ESPN has controlled the vast majority of rights to the SEC through 2034. But the fate of the SEC on CBS package, long considered the crown jewel of college football, has been a sticking point of intense speculation in the TV sports industry.
For years CBS has benefited from one of the best deals in sports TV, paying a minuscule $55 million annually to get the SEC’s top game weekly and the SEC Championship game.
Following the death of long-trusted TV advisor Chuck Gerber, that same year, Sankey said he wanted to take his time and do his due diligence.
In 2018 the SEC hired Alan Gold of Evolution Media and the CAA’s Nick Khan to guide the conference into the future media landscape. While consulting trusted SEC deputies Charlie Hussey and Mark Womack as the senior SEC leadership weighed all options on the table. After years of contemplating, Sankey and the SEC came to the conclusion it was time to go all-in with ESPN.
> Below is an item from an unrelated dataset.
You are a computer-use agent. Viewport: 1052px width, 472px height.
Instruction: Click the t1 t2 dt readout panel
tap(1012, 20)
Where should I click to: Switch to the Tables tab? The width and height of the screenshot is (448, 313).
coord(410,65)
The deal was announced on Thursday but agreed to over a year ago. CFB’s premier package is leaving CBS for ESPN beginning in 2024-25.
Although exact terms of the deal were not released, it’s rumored to be in the $300 million range annually. A massive increase from the $55 million being received from CBS. A vitale piece of the deal is having a weekly SEC game on ABC, which gives the league a much-desired national platform once it leaves CBS.
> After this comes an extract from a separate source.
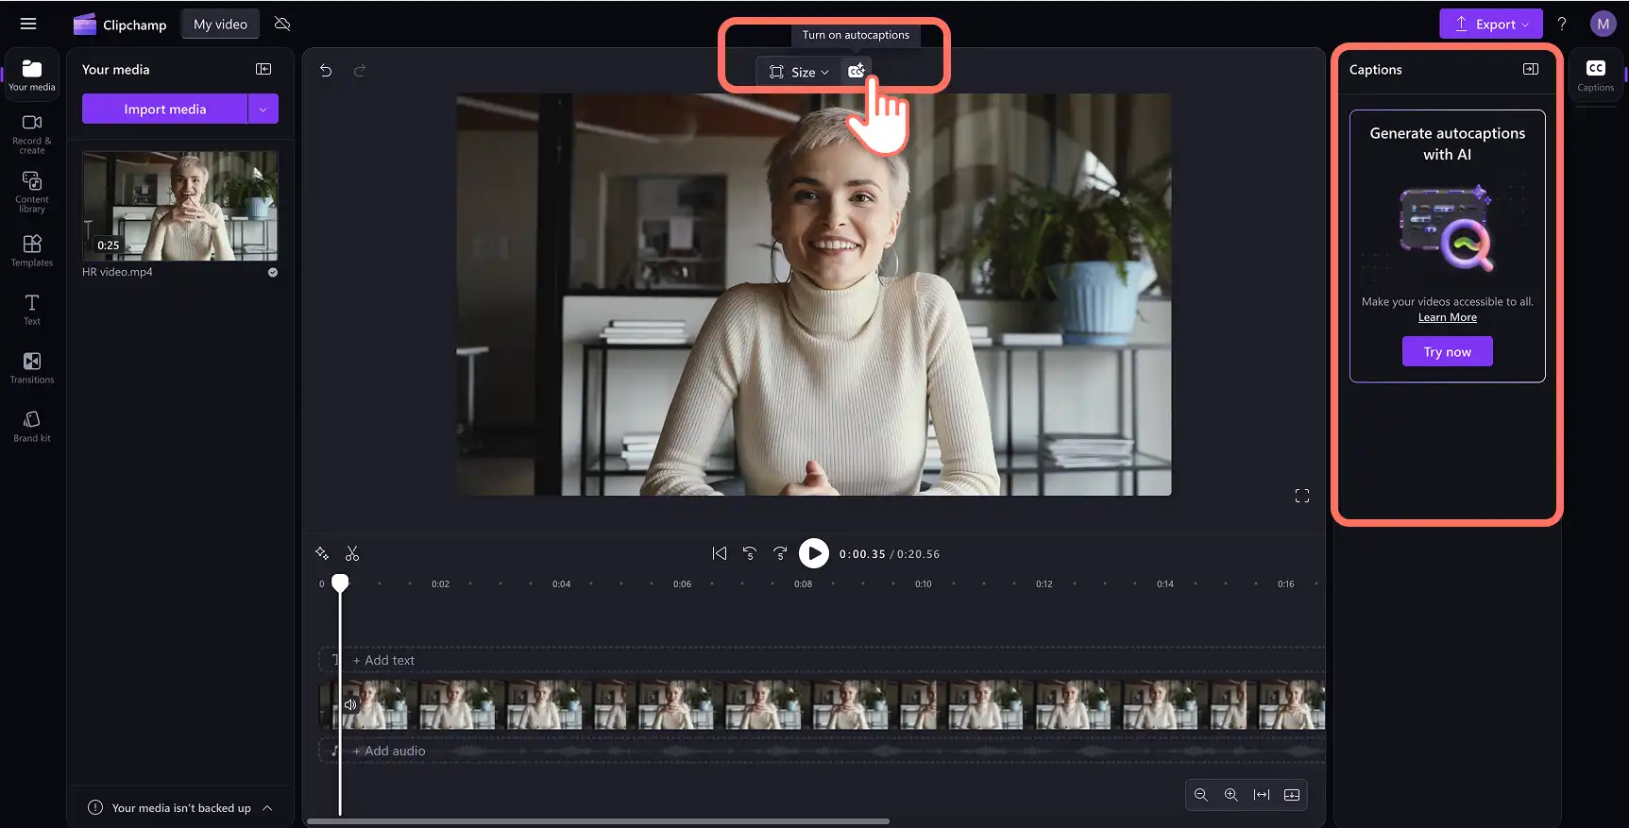Turn on autocaptions with CC button

[x=856, y=72]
The real kicker in this part of the deal is it will still get the kickoff in the afternoon time slot like on CBS but with ABC it can become the marquee matchup for ABC’s Saturday Night Football. This strategy will allow the biggest games to be broadcast in the biggest places in front of the most people, ESPN Vice President of Programming and Scheduling Burke Magnus said”.
Magnus and those at ESPN have long eyed the top SEC package for years, waiting for the opportunity to pitch their plan to the conference. Per sources, it’s long been said those at ESPN prioritized landing the entire SEC package.
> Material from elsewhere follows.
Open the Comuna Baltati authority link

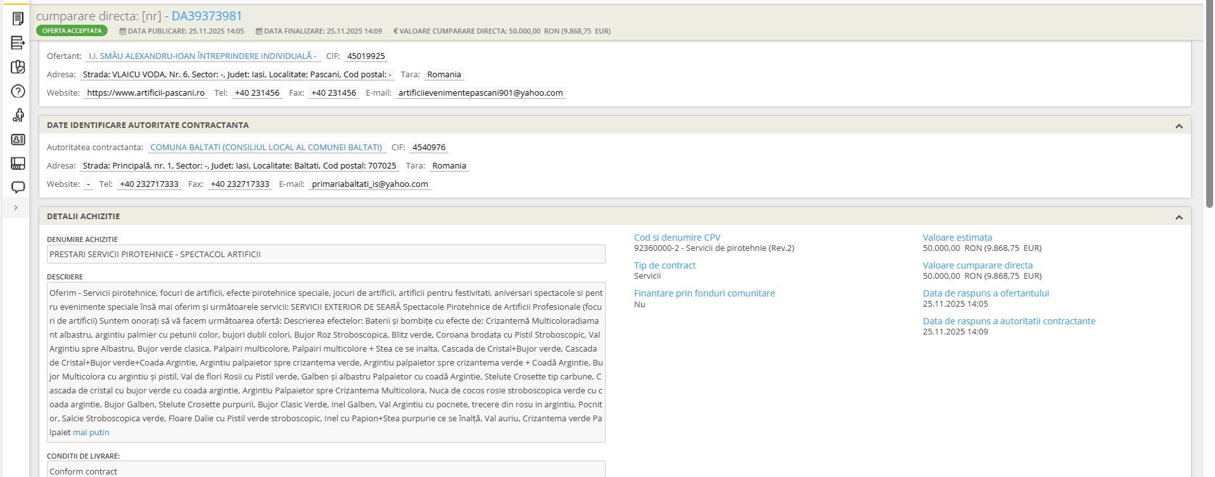(x=266, y=148)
With the support from his boss and ESPN president Jimmy Piatro, and the big boss former Disney CEO Bob Iger, Magnus was told he could go and pursue a deal. That set the table for when Sankey and the conference were ready to begin communication on the deal.
The cash component of the deal while rather eye-popping, wasn’t the only part that swayed the SEC into an agreement. A huge selling point was the scheduling flexibility that the conference would now receive with a single partner instead of multiple partners. Another advantage in having a single partner is the ability to pick your games in advance and not having to wait on CBS to pick its weekly game first.
Beginning next year as part of the agreement ESPN+ can also air one non-conference game and up to two non-conference basketball games per season. The ability to keep a traditional broadcast spot plus have the added flexibility that comes from ESPN, the SEC Network, and ESPN+ was too good for the SEC to overlook. Sankey said all of this was a huge component in signing with the Disney brand (ABC and ESPN).
Many believed that ESPN would try to buyout CBS to gain earlier access to the whole package, but no discussion’s occurred. Nothing has happened to suggest that the deal would go into effect earlier than 2024. ESPN has mentioned there’s definitely interest in doing so but that’s out of their control.
Once the deal begins it’ll be a huge boost for all 14 schools in the SEC. Last fiscal year each SEC school received more than $45 million, which should immediately balloon to at least $60 million annually under the terms of this new deal.
For ESPN it will finally get the opportunity it’s been craving which is the right to air the “Iron Bowl” (Alabama – Auburn) and “The Worlds Biggest Outdoor Cocktail Party” (Florida – Georgia). CBS has traditionally aired these games for the last two-plus decades.